Below we present some comments and advice regarding using the ISA-TAB for Phenotyping configuration. You can download the current version of the configuration from Downloads.
How to use this configuration
The configuration is meant as a minimal set of fields that are necessary to describe the experiment and data according to MIAPPE. We propose it as a configuration that can be used to format data from phenotyping experiments, or as a starting point for building specific configurations that deal with different phenotyping situations. However, in the constructed data files and in the “derived” configurations the names of fields should not be changed and the fields should not be removed even if not used. Specifically:
- At the “study” level there are two Characteristics[] fields: Organism and Infra-specific name that should be used to describe the biological source. We propose to use Organism for definition of the taxonomy unit. Infra-specific name is to be used for any further describing attribute like accession, variety, ecotype, line, etc. The field name Infra-specific name should not be changed, but its actual meaning in every situation should be resolvable from the corresponding Term Source REF pointing to a collection of names in a database.

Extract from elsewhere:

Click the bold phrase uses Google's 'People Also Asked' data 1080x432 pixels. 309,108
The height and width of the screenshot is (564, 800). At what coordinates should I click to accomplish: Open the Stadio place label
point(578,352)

- According to suggestions from users, there are two places where the organism part can be specified: Organism part at the “study” level (if the same plant tissue is used in all assays) and Material type at the “assay” level (if assays use different tissues). At least one of them should be used.
Two levels: “study” and “assay”
There are different possible ways of using the configuration in practice. The biosource specified at “study” level can mean a plant variety (ecotype, etc.) or a “variety x treatment” combination, if all assays within the study use the same combinations. If not, the treatments can be specified at “assay” level. Also, the “biosource” can mean different pools of material:
- plant population represented in different assays – possibly run in different experimental designs – by a subset of its samples,
- field plot represented in different assays by samples of plants or different plant parts.

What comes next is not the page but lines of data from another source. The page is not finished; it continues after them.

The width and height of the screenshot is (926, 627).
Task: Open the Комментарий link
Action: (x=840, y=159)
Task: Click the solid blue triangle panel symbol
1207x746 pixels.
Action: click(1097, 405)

- one plant represented in different assays by the same parts used for many measurements (non-destructive phenotyping) or different parts.

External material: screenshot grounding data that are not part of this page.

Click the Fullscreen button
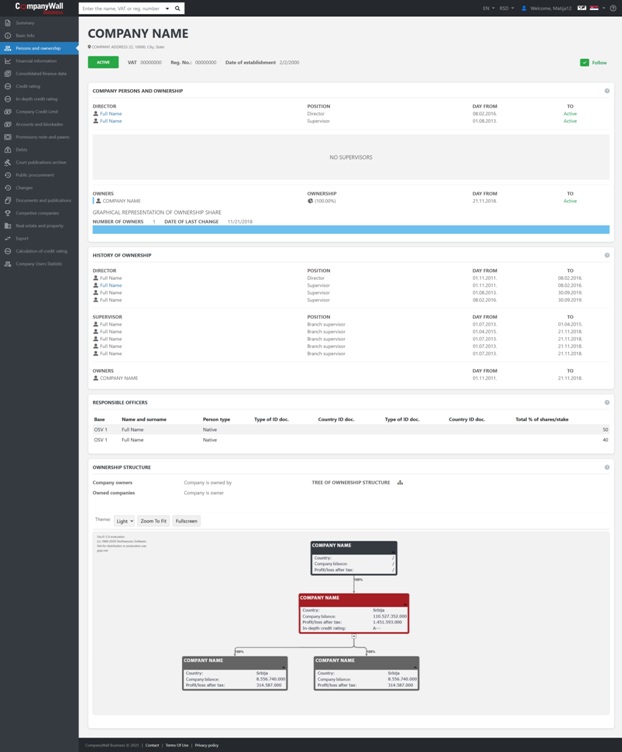This screenshot has height=752, width=622. coord(186,521)
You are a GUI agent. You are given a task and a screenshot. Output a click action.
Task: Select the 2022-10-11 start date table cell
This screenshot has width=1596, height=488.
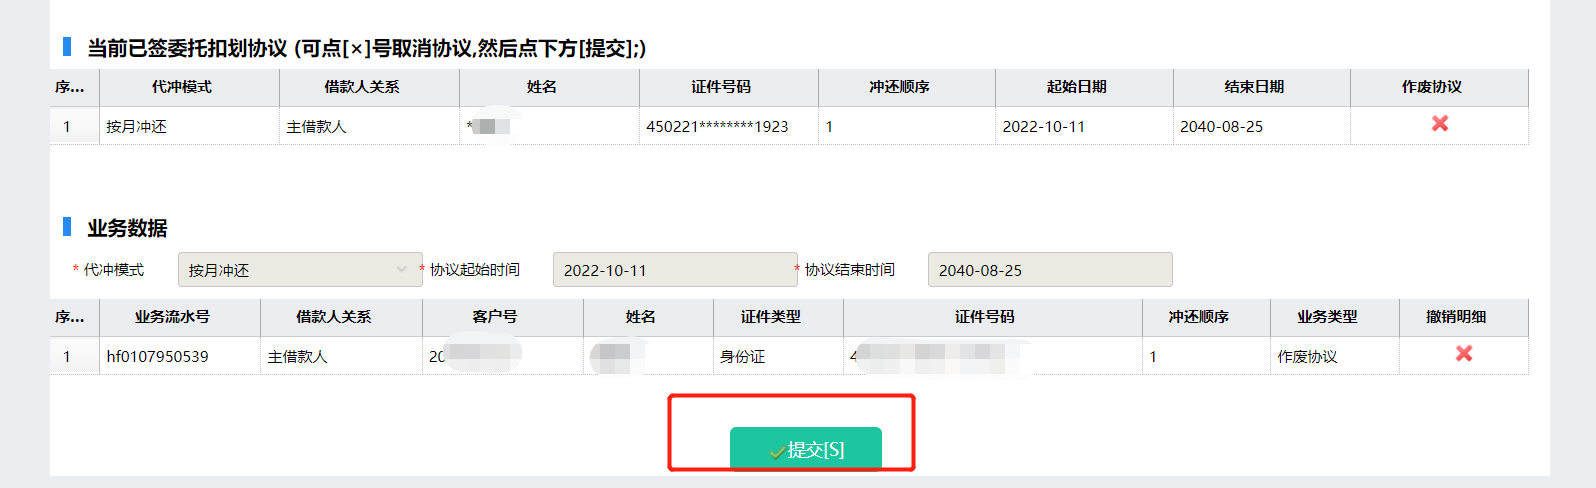click(1043, 127)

In every situation, all “assays” within one “study” can use only Sample names defined in this “study”. Of course, Sample names can be repeated in different “assays” and any “assay” can use just a subset of Sample names.
Derived Data File
The Derived Data File specified at “assay” level may be of any format that is fully described in the corresponding Protocol. If there is no description of the protocol, the Derived Data File should be a plain tab-separated text file in which the first column contains values from the field Assay Name in “assay” file and the rest of the columns give observations of all traits obtained for each Assay name. The columns for observations should be named according to the Measurement Type column in the Trait Definition File (see below). So, this is an “Assay name x Trait” matrix of observations (quantitative or qualitative). The key field linking “assay” file and Derived Data File is Assay name. The Derived Data File may by incomplete with respect to the number of Assay names (rows) in comparison to “assay” file.
Trait definitions
All observed traits must be described in the Trait Definition File. The description consists of:
- Measurement Type: description of the trait, or its local name annotated to an external ontology,
- Technology Type: description of the measurement method, or its local name annotated to an external ontology,
- Unit Name: description of units of measurement or the scale in which the observations are expressed; if possible, standard units and scales should be used, and a reference to existing ontologies should be used; in case of a non-standard scale full explanation should be given in Technology Type field.